***** Teks yang Diberikan
Setelah jelas bahwa logika Gus Dur itu jauh dari kebenaran, lalu dalam kenyataan, masih pula ia jauh lagi dalam hal perencanaan teknisnya. Yaitu, untuk membuka hubungan diplomatik dengan Israel, kini belum, tetapi untuk hubungan ekonomi, ya dibukalah.

Kilah yang keluar dari mulutnya, di antaranya, karena tidak semua Yahudi Israel itu jahat. Dicontohkan, dia sendiri mendirikan lembaga Shimon Peres, dan punya teman-teman orang Yahudi, yang dia anggap baik-baik.

Kilah Gus Dur itu sangat naif. Bisa diambil contoh, di dalam Islam, khamr (minuman keras) dan judi itu ada manfaatnya, tetapi mudharatnya/dosa besarnya lebih besar dibanding manfaatnya. (lihat QS Al-Baqarah: 219). Maka hukum finalnya, khamr dan judi itu haram, keji, dan termasuk perbuatan syetan, wajib dijauhi (lihat QS Al-Maa’idah/ 5:90-91). Bahkan Nabi SAW melaknat 10 orang yang berhubungan dengan khamr.

La’anan Nabiyyu SAW fil khomri ‘asyarotan: ‘Aashirohaa wa mu’tashirohaa wa syaaribahaa wa haamilahaa wal mahmuulata ilaihi wa saaqiyahaa wa baai’ahaa wa aakila tsamanihaa wal musytariya lahaa wal musytaroota lahaa.

“Rasulullah Saw melaknat tentang khamr, sepuluh golongan: 1 yang memerasnya, 2 yang minta diperaskannya, 3 yang meminumnya, 4 yang membawanya, 5 yangminta diantarinya, 6 yang menuangkannya, 7 yang menjualnya, 8 yangmakan harganya, 9 yang membelinya, dan 10 yang minta dibelikannya.” (HR At-Tirmidzi dan Ibnu Majah).
**********
• Persyaratan
Tulislah kelanjutan teks tentang kilah Gus Dur soal hubungan dengan Israel, dimulai tepat setelah kalimat terakhirnya.
***** Data Tercatat
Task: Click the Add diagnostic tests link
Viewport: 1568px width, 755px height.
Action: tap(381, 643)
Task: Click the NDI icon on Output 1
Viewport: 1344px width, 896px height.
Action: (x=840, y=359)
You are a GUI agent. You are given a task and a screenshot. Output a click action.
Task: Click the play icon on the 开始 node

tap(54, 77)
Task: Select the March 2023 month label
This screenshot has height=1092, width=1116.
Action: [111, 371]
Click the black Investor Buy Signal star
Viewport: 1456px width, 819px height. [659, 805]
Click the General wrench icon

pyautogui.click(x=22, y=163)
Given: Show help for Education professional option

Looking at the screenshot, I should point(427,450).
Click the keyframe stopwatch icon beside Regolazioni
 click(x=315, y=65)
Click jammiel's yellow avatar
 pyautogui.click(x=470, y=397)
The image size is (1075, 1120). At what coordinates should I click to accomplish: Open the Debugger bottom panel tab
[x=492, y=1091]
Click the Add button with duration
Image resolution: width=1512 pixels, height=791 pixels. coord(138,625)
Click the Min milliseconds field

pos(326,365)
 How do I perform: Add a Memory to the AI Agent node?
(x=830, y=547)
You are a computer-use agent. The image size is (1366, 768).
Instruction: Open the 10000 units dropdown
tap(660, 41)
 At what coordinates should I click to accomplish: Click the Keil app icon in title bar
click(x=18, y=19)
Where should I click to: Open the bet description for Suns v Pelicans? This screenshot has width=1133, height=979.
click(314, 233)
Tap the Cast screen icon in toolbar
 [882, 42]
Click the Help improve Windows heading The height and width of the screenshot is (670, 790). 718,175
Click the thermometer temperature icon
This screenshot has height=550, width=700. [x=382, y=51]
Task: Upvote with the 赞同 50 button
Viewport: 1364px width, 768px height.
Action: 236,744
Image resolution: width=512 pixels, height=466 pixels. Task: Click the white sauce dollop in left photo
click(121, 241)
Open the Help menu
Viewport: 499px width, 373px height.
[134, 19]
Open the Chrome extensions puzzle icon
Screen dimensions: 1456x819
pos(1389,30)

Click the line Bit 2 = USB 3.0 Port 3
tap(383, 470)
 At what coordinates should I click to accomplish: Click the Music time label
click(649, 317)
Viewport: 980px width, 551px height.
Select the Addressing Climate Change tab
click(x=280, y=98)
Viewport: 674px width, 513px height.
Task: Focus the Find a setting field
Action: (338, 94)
**********
• Jawaban Tertulis
Bahkan lagi, orang yang menjual buah anggur kepada pihak yang sudah diketahui membuat khamr pun dilarang.

Man habasal ‘inaba ayyaamal qithoofi hattaa yabii’ahu min Yahuu­diyyin aw nashrooniyyin aw mimman yattakhidzuhu khomron faqod takhohhaman naaro ‘alaa bashiirotin.

“Barangsiapa menahan buah anggurnya pada musim-musim memetik­nya, kemudian dijual kepada seorang Yahudi atau Nasrani atau kepada tukang membuat arak, maka sungguh jelas dia akan masuk neraka.” (HR At-Thabarani dalam Al-Awsath).

(Itu Gus Dur bisa dipastikan telah faham). Lantas, bagaimana kalau Gus Dur membuka hubungan dagang antar Indonesia dengan Israel itu akan mengayakan Israel, yang dengan kekayaannya itu akan lebih gila lagi dalam menggencet Palestina khususnya, dan ummat Islam sedunia pada umumnya? Bukankah hal itu lebih buruk ketimbang sekadar menjual buah anggur kepada produser khamr? Bukankah itu berarti mempersenjatai musuh Islam untuk memerangi Islam?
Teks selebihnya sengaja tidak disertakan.